◆ Document segment
------------------------------------------------

BINGHAMTON, N.Y. -- Terrorists time their attacks during periods of security or financial crisis, according to new research from political scientists at Binghamton University, State University of New York.

To a bystander, a terrorist attack may seem an indiscriminate act of violence, timed solely to inflict maximum damage on its victims.

But the timing of such attacks is strategic, involving a series of tradeoffs to strike vulnerable targets while preserving the group’s reputation, according to research by Binghamton University Professor of Political Science Seden Akcinaroglu and doctoral candidate Yusuf Evirgen. Published in the journal Conflict Management and Peace Science, their article “Ripe moments for terror attacks: Opportunity benefits-reputation tradeoff” explores this dynamic.

“Reputation is crucial for terrorist groups because it affects their ability to gain public support, attract recruits, and negotiate with governments,” Evirgen and Akcinaroglu explained. “A negative reputation can alienate potential supporters and invite harsher counterterrorism measures.”

For terrorists, the purpose of violence goes beyond just instilling fear. Terrorist groups engage in violence to achieve strategic goals, such as undermining government legitimacy, achieving policy changes through coercion, and demonstrating the group’s resolve, Akcinaroglu and Evirgen said. Violence can also communicate strength to rivals, supporters or potential recruits.

“The choice of timing and target often conveys a specific message about the group’s objectives,” they explained​.

------------------------------------------------

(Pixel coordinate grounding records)
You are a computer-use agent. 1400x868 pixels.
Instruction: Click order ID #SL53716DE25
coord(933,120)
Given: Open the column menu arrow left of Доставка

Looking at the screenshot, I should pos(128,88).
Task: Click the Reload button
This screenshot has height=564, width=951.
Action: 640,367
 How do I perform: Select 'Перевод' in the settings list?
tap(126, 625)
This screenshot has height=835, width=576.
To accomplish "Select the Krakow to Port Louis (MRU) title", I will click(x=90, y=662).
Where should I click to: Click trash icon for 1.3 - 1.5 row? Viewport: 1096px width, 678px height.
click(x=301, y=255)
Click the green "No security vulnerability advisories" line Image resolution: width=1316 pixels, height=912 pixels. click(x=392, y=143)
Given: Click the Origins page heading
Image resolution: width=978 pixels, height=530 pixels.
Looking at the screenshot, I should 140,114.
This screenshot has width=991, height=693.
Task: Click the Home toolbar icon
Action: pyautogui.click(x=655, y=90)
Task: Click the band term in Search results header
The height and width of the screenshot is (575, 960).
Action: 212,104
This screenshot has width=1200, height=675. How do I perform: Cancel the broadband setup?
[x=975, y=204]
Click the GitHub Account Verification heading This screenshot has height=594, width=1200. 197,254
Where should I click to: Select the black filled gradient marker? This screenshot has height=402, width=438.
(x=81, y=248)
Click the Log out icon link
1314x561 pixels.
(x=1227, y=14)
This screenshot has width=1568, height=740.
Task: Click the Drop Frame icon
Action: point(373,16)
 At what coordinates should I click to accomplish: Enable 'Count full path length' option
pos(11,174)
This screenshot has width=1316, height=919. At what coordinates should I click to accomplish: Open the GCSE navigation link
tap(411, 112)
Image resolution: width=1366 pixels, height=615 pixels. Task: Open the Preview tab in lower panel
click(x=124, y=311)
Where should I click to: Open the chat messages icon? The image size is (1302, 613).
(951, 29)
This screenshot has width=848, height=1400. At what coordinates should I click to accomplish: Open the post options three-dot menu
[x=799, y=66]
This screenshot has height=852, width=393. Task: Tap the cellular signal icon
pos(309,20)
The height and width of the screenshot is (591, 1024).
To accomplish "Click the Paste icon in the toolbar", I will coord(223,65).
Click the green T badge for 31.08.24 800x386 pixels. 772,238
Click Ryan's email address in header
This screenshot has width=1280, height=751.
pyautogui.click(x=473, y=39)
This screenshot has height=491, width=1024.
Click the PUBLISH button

------------------------------------------------

Rewrite the passage on the timing of terrorist attacks from "BINGHAMTON, N.Y. -- Terrorists" up to and including "on its victims.", changing "bystander" to "casual observer". These records were taken from a separate source.

BINGHAMTON, N.Y. -- Terrorists time their attacks during periods of security or financial crisis, according to new research from political scientists at Binghamton University, State University of New York.

To a casual observer, a terrorist attack may seem an indiscriminate act of violence, timed solely to inflict maximum damage on its victims.